Something needs to change
Ken Dryden says something needs to change.
The Hall of Fame goalie and former president of the Toronto Maple Leafs doesn't like seeing all the head injuries and cheap shots that are prevalent in the game of hockey today and wants the mentality associated with regular season play to change.
"How many serious cheap shots that lead to head injuries … happen in the playoffs?" Dryden asked while appearing on PTS on Sportsnet 590 The Fan Tuesday.
"We all say to ourselves, 'that is the best hockey we watch all year long.' When is the other best hockey that we watch? It is in World Cup championship games and Olympic games and so on. That's when the best hockey is played, when the non-cheap shot guys are allowed onto the ice and everybody else competes like crazy, fights like crazy, has contact like crazy, but doesn't have crazy contact."
Dryden believes the National Hockey League seems to be in a situation where they don't know exactly what to do to put an end to head shots, but the league and the public are coming to terms with the fact there is a serious problem.
"I think it is only partially being addressed and I think that … people are still coming to grips with it, more coming to grips with it all the time," Dryden said.
"I think it's less a matter of the awareness of the problem. I think there are so many instances and so many players and so much coverage of those players leaving the ice and being out indefinitely that people are aware.
"The key now is to move from awareness to something. That's where it gets harder. It is always much easier to see a problem than it is to see an answer to a problem. And sometimes you decide not to see a problem because you don't see the answer to the problem and you pretend that there isn't a problem because you don't know what the solution is."
The NHL made an effort to increase fines and suspensions by hiring former player Brendan Shanahan as the league's head disciplinarian. Since Shanahan began his new role, he has issued 31 suspensions for a total of 105 man games lost and $1,749,416.33 in forfeited salary.
But even with the increased punishment, disciplinary hearings for questionable hits happen on a weekly basis.
Dryden suggested that he would like to see an annual conference where the sports world could address the issue of concussions and head injuries by looking at different, innovative ways to prevent them in the future.
He suggested having former athletes as guest speakers -- but instead of telling the story of how they got their concussion -- tell the story of what their life has been like since the last concussion they sustained. Dryden said the conference could also look at what could be done to help curb the concussion problem in sports by having medical professionals, equipment manufacturers and the people that run the facilities contribute.

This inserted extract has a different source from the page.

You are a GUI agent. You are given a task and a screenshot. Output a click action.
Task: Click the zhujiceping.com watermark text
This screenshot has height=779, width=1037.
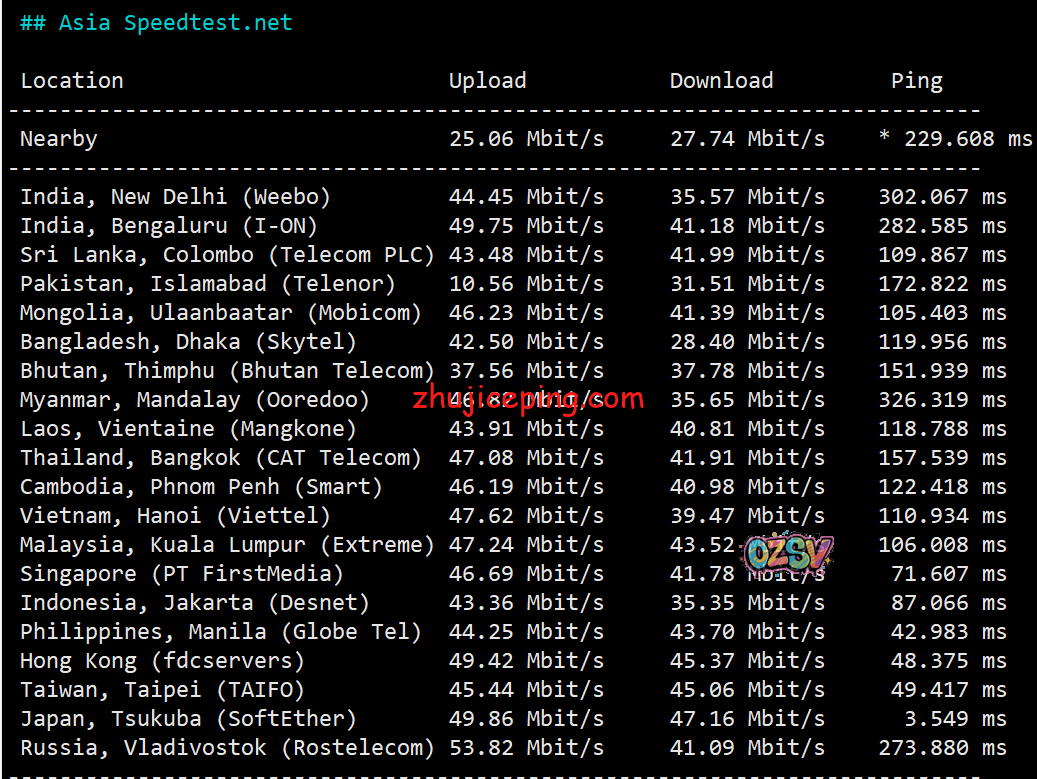pos(528,400)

"We're almost at a state where the media and the NHL and the public is starting to say 'yes there's a problem, yes it's a serious problem' but it's almost coming to a point of shrugging the shoulders and saying 'well because we don't know the answer is, I guess the answer is we have to live with it, and after all, these guys are really well paid and that's the risk they take and so I guess that's how life is.'
"That is where we are, and we need to move beyond there."
Dryden was inducted into the Hockey Hall of Fame in 1983 and had his No. 29 retired by the Montreal Canadiens in 2007. Despite playing just seven full seasons in the NHL, Dryden won six Stanley Cups, five Vezina Trophies as the league top goaltender and finished his career with a record of 258-57-74.